I haven't seen my mom in seven years. Seven years and one week. But who's counting. I don't actually count the weeks, but I just happen to know.
I also know it's getting easier because it was only just today that I realized July 19th was coming up. That's huge progress. It used to be, "Hi, my name is Karin and my mother is dead." A big black line separating life as I had known it, from living hell. Five years ago I was actually required to go to a company picnic on July 19th and have fun, damn it. It was agony. So, for her death date to kind of sneak up on me like that; it's a big deal. A good sign.
This is the last picture of her.
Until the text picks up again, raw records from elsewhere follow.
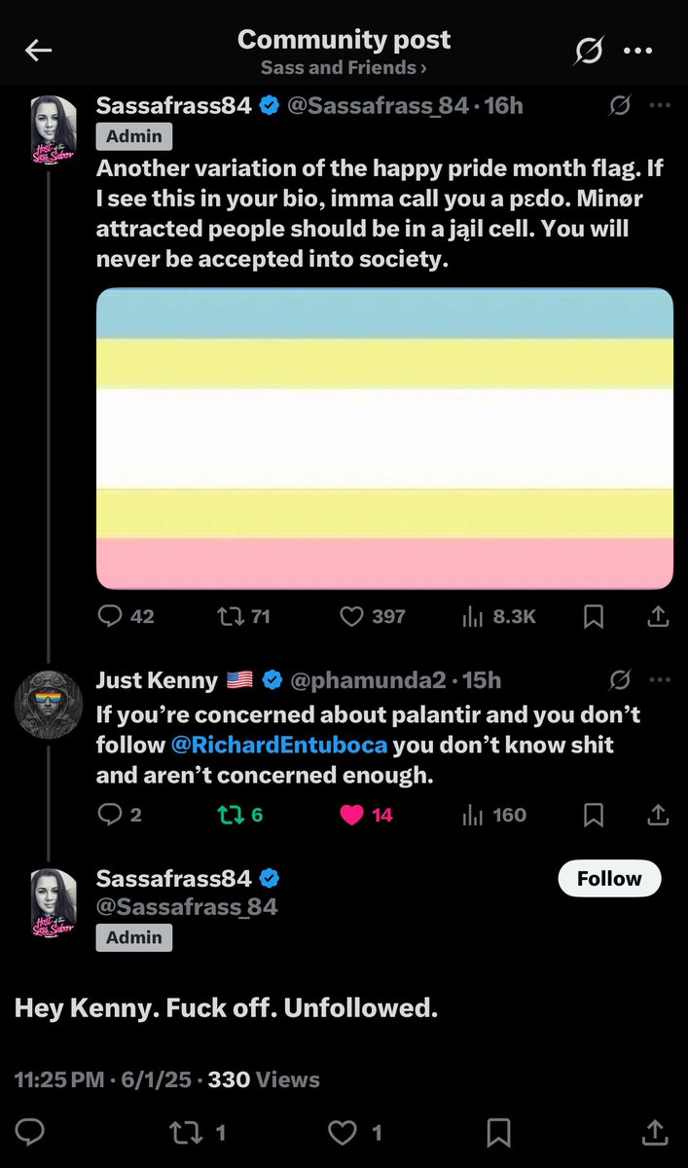
Task: Bookmark the pride flag post
Action: click(x=594, y=616)
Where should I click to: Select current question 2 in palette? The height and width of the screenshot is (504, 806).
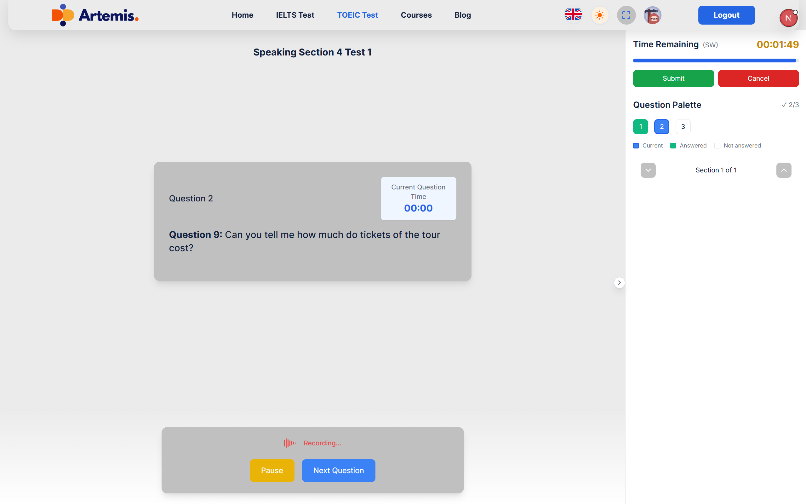(661, 127)
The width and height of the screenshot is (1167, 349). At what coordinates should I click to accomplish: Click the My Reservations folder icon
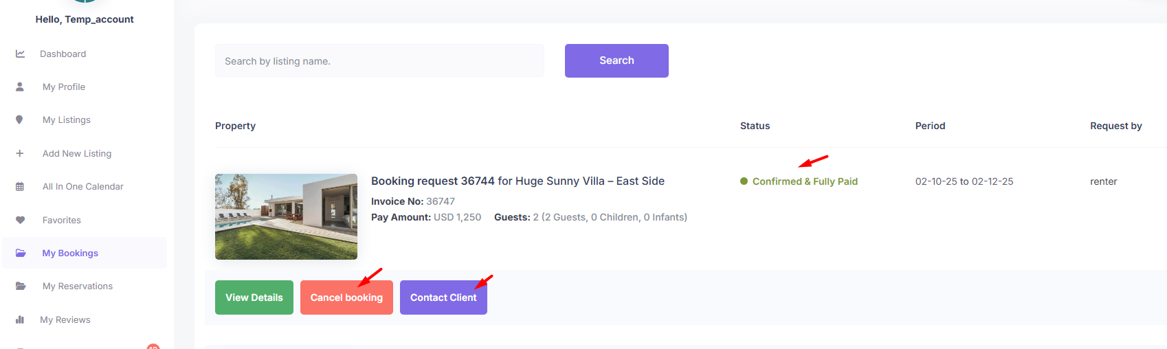(x=21, y=286)
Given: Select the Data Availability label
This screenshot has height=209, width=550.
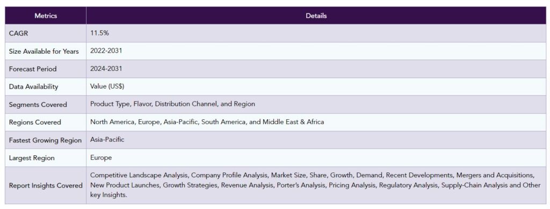Looking at the screenshot, I should [x=34, y=87].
Everyone was gathered at her house for a party--having fun. She died about 12 hours later. Then everyone gathered there again the next day--ever so much less fun. She lived 60 years, 4 months and 15 days. But who's counting.
I miss you, Ma. I love you so much.
3 Comments:
It's so powerful to see someone's picture and then read: "She died about 12 hours later."
I'm so glad you are coming to peace with your mom's death; that you can think of her, and treasure your memories with her, but live in her light instead of in the shadow of her death.
5:26 PM
Thanks. That means a lot to me.
5:59 PM
Thanks for stopping by my blog(s). Stop by any time. I'm trying to get better at updating, but sometimes life gets in the way. Plus, it's always nice to meet a friend of Bethie's.